**EXERCISE INSTRUCTIONS**
Your task is to copy the lines of the data below from the line holding "Image resolution: width=1568" through the line holding "Given: Click the Bullish (rising) cell", inclusive, exactly and with nothing added.
PROVIDED RECORDS: Begin
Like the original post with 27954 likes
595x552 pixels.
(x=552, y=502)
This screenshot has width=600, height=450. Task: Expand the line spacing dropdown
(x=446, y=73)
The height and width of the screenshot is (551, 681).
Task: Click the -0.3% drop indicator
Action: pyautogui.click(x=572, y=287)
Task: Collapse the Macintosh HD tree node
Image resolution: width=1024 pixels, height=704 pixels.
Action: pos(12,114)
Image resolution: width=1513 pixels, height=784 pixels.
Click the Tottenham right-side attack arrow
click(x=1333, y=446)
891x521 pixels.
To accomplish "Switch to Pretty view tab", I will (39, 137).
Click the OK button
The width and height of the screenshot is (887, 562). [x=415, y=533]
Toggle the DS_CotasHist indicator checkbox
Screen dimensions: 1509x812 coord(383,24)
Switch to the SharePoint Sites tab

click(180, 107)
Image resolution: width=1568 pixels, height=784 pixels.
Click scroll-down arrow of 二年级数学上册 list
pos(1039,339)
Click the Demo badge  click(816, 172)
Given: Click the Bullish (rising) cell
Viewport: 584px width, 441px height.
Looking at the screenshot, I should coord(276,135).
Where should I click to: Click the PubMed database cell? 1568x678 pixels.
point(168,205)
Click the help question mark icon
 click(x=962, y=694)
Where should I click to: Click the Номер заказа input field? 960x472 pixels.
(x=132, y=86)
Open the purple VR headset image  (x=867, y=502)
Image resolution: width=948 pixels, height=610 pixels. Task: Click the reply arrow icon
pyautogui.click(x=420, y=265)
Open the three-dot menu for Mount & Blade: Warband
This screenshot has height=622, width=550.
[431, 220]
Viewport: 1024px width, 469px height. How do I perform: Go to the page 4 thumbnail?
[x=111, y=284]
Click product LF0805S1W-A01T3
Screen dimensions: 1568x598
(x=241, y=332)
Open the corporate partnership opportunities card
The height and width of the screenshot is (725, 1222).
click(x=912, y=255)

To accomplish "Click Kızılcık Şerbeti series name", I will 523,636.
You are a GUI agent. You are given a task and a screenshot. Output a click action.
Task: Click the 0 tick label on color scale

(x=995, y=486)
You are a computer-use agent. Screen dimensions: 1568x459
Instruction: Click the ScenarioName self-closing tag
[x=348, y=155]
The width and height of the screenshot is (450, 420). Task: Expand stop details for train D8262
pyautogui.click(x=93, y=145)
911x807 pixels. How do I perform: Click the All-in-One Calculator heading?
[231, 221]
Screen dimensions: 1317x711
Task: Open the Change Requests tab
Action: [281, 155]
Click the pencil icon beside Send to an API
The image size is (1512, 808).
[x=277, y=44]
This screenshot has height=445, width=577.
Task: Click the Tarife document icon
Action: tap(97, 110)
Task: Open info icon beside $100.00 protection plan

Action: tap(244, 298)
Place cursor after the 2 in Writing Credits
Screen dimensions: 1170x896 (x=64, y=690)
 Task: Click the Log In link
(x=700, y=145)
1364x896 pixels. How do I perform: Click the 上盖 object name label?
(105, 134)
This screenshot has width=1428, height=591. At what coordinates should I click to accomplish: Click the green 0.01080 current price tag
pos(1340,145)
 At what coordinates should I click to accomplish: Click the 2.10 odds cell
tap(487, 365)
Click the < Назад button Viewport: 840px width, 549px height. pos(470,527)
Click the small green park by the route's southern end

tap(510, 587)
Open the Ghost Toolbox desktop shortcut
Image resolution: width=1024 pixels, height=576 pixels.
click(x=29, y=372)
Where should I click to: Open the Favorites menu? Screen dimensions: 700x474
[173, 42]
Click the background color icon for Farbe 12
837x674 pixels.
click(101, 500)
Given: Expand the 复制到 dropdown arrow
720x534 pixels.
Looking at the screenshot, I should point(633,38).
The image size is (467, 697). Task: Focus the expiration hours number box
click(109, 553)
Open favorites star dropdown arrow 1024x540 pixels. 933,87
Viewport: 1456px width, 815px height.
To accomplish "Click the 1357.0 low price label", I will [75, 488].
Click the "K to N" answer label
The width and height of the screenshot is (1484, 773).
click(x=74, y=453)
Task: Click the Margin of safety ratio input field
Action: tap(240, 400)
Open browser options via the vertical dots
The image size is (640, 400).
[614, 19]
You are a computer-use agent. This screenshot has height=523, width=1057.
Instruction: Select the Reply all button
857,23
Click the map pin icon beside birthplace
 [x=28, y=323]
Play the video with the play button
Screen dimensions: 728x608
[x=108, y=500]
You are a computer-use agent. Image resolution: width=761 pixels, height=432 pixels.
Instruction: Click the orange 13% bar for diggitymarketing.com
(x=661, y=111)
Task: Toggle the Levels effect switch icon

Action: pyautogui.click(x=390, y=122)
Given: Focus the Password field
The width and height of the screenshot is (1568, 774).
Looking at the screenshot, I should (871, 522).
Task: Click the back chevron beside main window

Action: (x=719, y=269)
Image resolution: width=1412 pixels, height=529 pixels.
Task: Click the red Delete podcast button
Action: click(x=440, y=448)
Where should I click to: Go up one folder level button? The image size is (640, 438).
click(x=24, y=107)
PROVIDED RECORDS: End
**FINISHED TASK**
Image resolution: width=1568 pixels, height=784 pixels.
Click scroll-down arrow of 二年级数学上册 list
pos(1039,339)
Click the Demo badge  click(816, 172)
Given: Click the Bullish (rising) cell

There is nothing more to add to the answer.